後遺障害に関わる賠償金「後遺障害慰謝料」と「逸失利益」
2014.11.04更新
後遺障害認定を受けると、自賠責保険における後遺障害慰謝料と逸失利益が決まります。自賠責保険によって支払われる後遺障害に関係した損害賠償金(保険金)は、この両者の合計となります。 そこで今回は、それぞれ具体的にどのような基準によっていくら賠償金が支払われるのかをご紹介します。
後遺障害慰謝料とは?
後遺障害慰謝料とは、後遺障害等級認定がなされた時点で、後遺障害(と認められた後遺症)によってもたらされる精神的苦痛を賠償するものとして支払われる保険金のことです。
これは通常の入通院慰謝料とは別途に支払われます。後遺症慰謝料とも呼ばれます。 後遺障害慰謝料の額を決める基準には「自賠責基準」、「任意保険会社基準」、「裁判所基準」があり、前2つはそれぞれ保険会社が独自に決めた基準による額、裁判所基準は過去の判例の蓄積をもとに算出された基準による額のことを言います。このうち裁判所基準が最も高い額となります。

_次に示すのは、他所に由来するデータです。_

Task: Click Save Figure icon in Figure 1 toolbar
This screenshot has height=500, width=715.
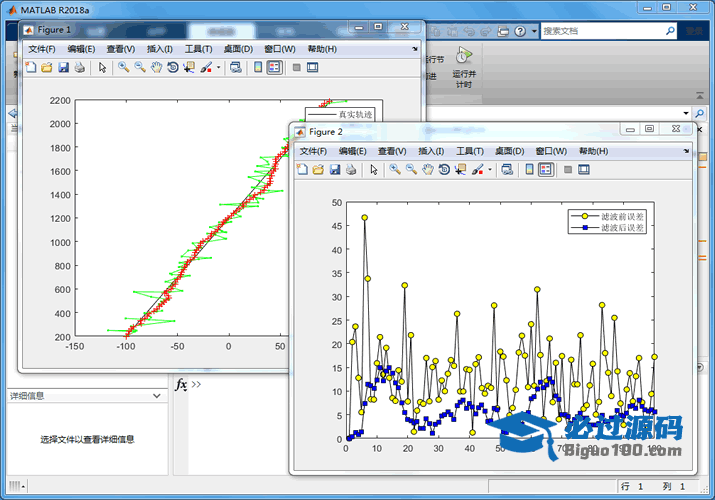Action: pos(63,68)
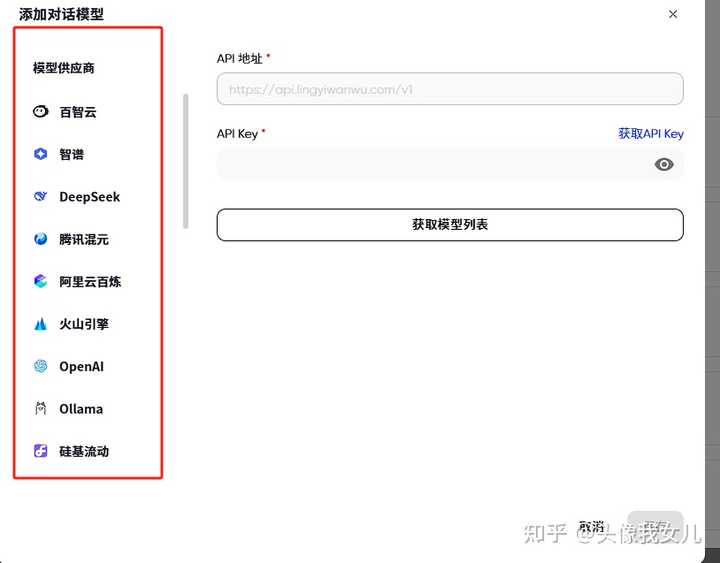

裁判所基準の後遺障害慰謝料の額は障害等級によって次のようになっています(あくまで目安であり、実際には事案ごとに慰謝料額の調整がなされます)。
1級 | 2,800万円 | 8級 | 830万円 |
---|---|---|---|
2級 | 2,370万円 | 9級 | 690万円 |
3級 | 1,990万円 | 10級 | 550万円 |
4級 | 1,670万円 | 11級 | 420万円 |
5級 | 1,400万円 | 12級 | 290万円 |
6級 | 1,180万円 | 13級 | 180万円 |
7級 | 1,000万円 | 14級 | 110万円 |
逸失利益とは?
一方の後遺障害における逸失利益とは、交通事故を原因として後遺障害が残ってしまったときに、本来は被害者本人が得られるはずだった利益、つまり事故に遭ったことで得られなくなってしまった利益を賠償するものです。 それまで就いていた仕事内容および後遺障害の状態にもよりますが、たとえば後遺障害により仕事が今までどおりにはできなくなってしまった、あるいは重度後遺障害で仕事自体ができなくなってしまった場合、後遺障害がなければ得られていたであろう収入などの利益を指すことが一般的です。
逸失利益を算定するための計算式
逸失利益の算定は、労働力低下の程度、収入変化、将来にわたる昇進、転職、失業不利益の可能性など、あらゆる側面を考慮されているのが特徴です。その額は下記の計算式によって求められます。
基礎収入×労働能力喪失率×労働能力喪失年数(ライプニッツ係数をかけたもの)
(例)30歳、年収430万円、後遺障害認定等級第9級の場合 4300000×(35/100)×16.711= 25,150,055円
「基礎収入」は交通事故に遭う前の年収を基礎収入とするのが原則です。ただし、若年者あるいは失業者など、現時点での収入より将来にわたって収入増加が見込める場合、平均賃金を基礎収入として考慮するケースもあります。加えて、専業主婦など実際には賃金収入を得ていなくても、同一価値として考慮し、賃金労働しているものとみなして計算することも多くなります。
「労働能力喪失率」は事故を原因とする後遺障害によって働けなくなってしまった割合を示す率です。 後遺障害を負ったことにより労働ができなくなってしまい、収入が減少するものとみなされることから設定されています。 等級ごとの労働能力喪失率は以下の「労働能力喪失率表」によって決まっています(ただし、裁判の結果によって喪失率が変更される可能性もあります)。
1級 | 100% | 8級 | 45% |
---|---|---|---|
2級 | 100% | 9級 | 35% |
3級 | 100% | 10級 | 27% |
4級 | 92% | 11級 | 20% |
5級 | 79% | 12級 | 14% |
6級 | 67% | 13級 | 9% |
7級 | 56% | 14級 | 5% |
「労働能力喪失年数」は後遺障害を負ったことで労働能力を一部喪失したと判断される年数です。一般的には67歳まで、あるいは平均余命の半数、このふたつのどちらか長い年数分、労働能力を喪失してしまったと判断されると認められます。 喪失年数は下位等級の場合、制限されることがあるので注意が必要です。具体的な数値をあげると、一番下位等級(一番後遺障害が軽い等級)である14級で3~5年程度に制限される事例が多く報告されています。